### Task material
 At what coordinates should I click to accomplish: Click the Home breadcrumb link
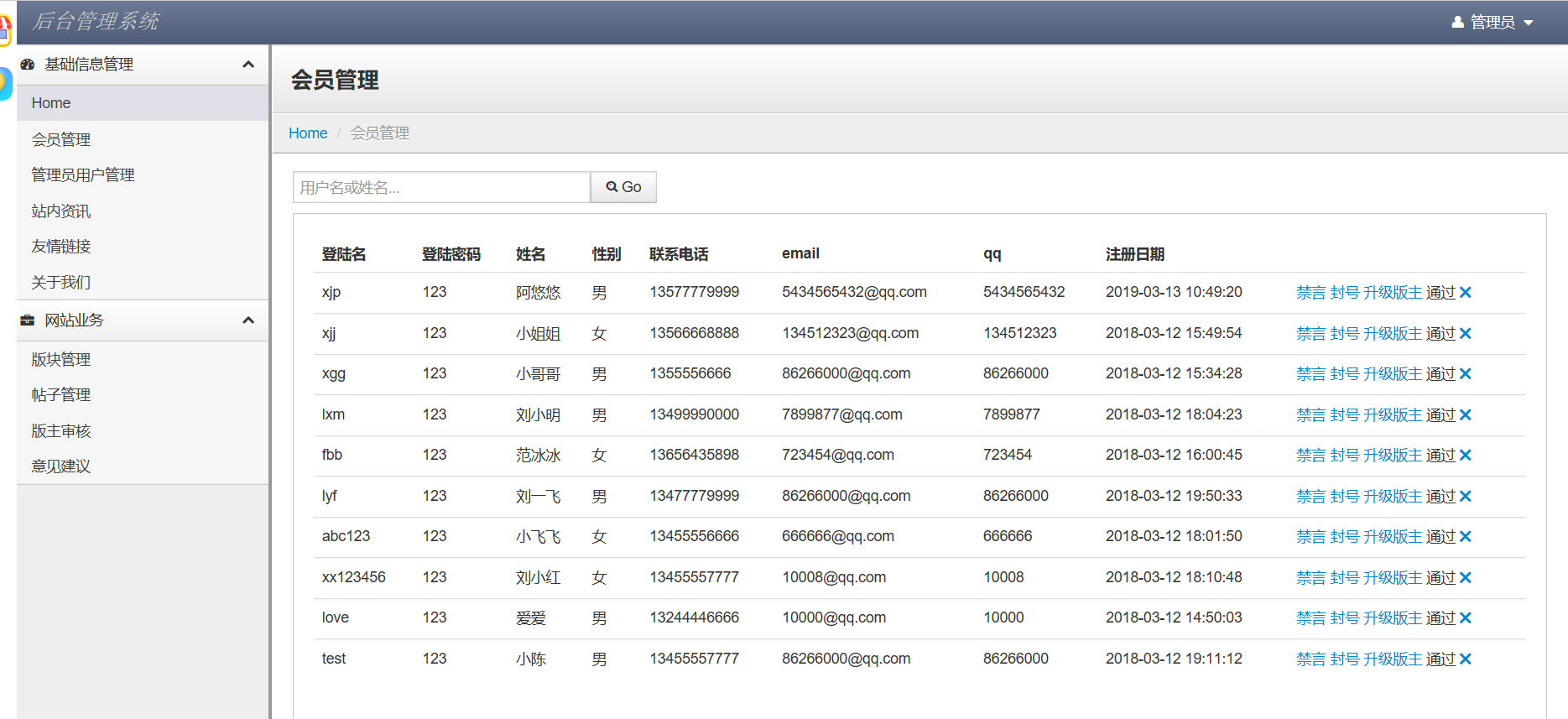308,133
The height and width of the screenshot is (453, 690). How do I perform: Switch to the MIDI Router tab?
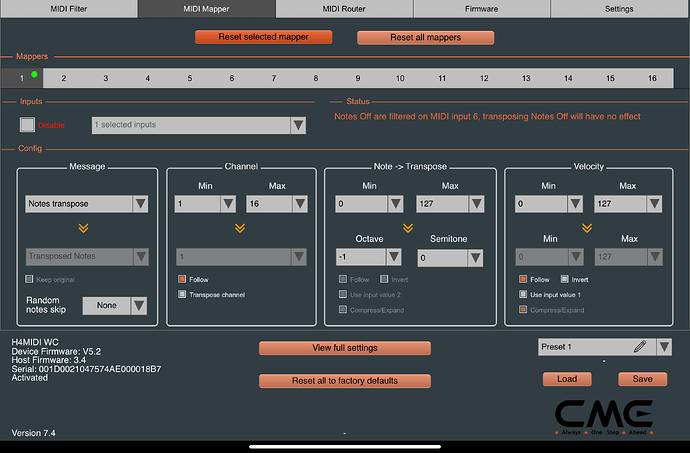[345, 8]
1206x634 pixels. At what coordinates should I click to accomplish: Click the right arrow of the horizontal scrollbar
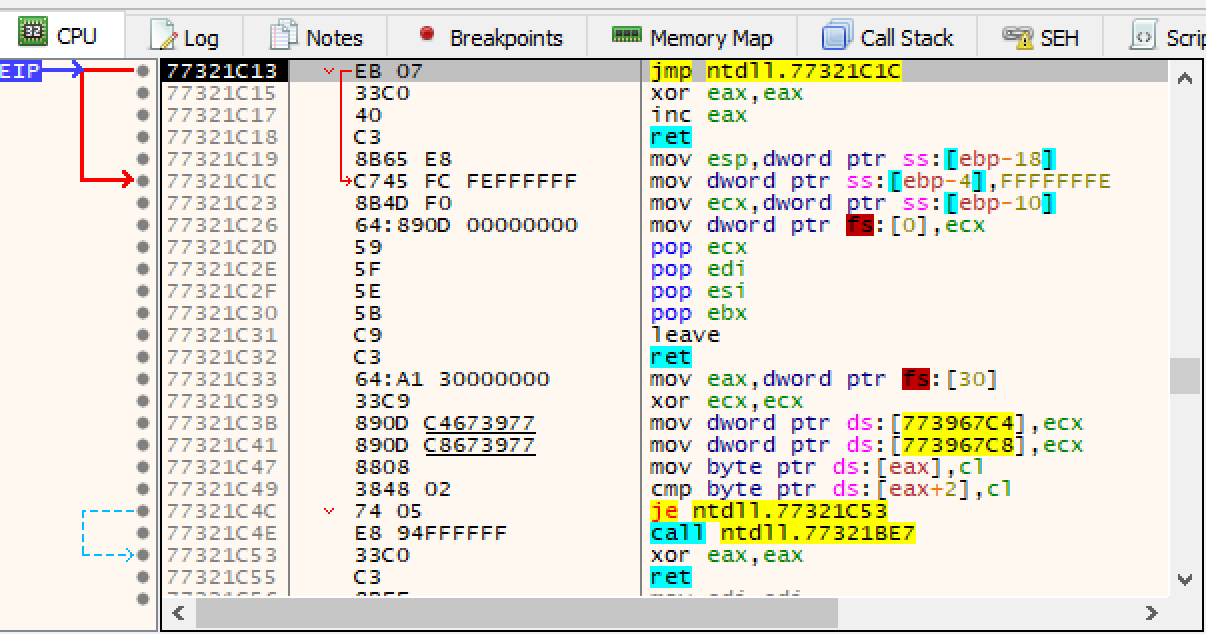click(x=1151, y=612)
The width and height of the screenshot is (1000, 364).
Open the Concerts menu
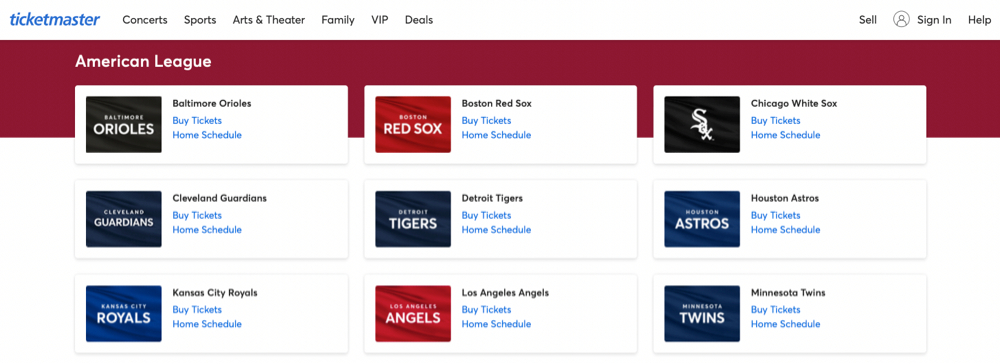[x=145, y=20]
######
▸ **Work to do**: Reproduce the items from the line containing "The width and" through the end of the items, requests included, scaling every coordinate in the answers by 2.35 and rounding to the nearest whole number, with halves rounded up. Omit the pictures.

▸ **In response**:
The width and height of the screenshot is (1000, 364).
Open the Concerts menu
[x=341, y=47]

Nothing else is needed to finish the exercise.